▶ EXERCISE
Answer these questions using the text on Leigh Place below.
1. In which parish does the site lie?
2. According to the text, between about which years was the peak period of moated-site building?
3. What currently covers the large area of the island that modern buildings do not occupy?

▶ EXTRACTED TEXT
--- begin ---
The building or site itself may lie within the boundary of more than one authority.

County: Surrey

District: Mole Valley (District Authority)

Parish: Leigh

National Grid Reference: TQ 22471 47285

Reasons for Designation

Around 6,000 moated sites are known in England. They consist of wide ditches, often or seasonally water-filled, partly or completely enclosing one or more islands of dry ground on which stood domestic or religious buildings. In some cases the islands were used for horticulture. The majority of moated sites served as prestigious aristocratic and seigneurial residences with the provision of a moat intended as a status symbol rather than a practical military defence. The peak period during which moated sites were built was between about 1250 and 1350 and by far the greatest concentration lies in central and eastern parts of England. However, moated sites were built throughout the medieval period, are widely scattered throughout England and exhibit a high level of diversity in their forms and sizes. They form a significant class of medieval monument and are important for the understanding of the distribution of wealth and status in the countryside. Many examples provide conditions favourable to the survival of organic remains.

Leigh Place is one of the few examples in Surrey where the settlement of the moated site has been continuous. The large area unoccupied by modern buildings and currently under lawns means that the island is of particularly high archaeological potential.
--- end ---
▶ SUPPLIED DATA
--- begin ---
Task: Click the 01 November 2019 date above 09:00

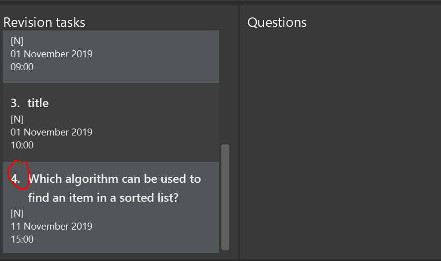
--- end ---
▶ PROBLEM SOLUTION
1. Leigh
2. Between about 1250 and 1350
3. Lawns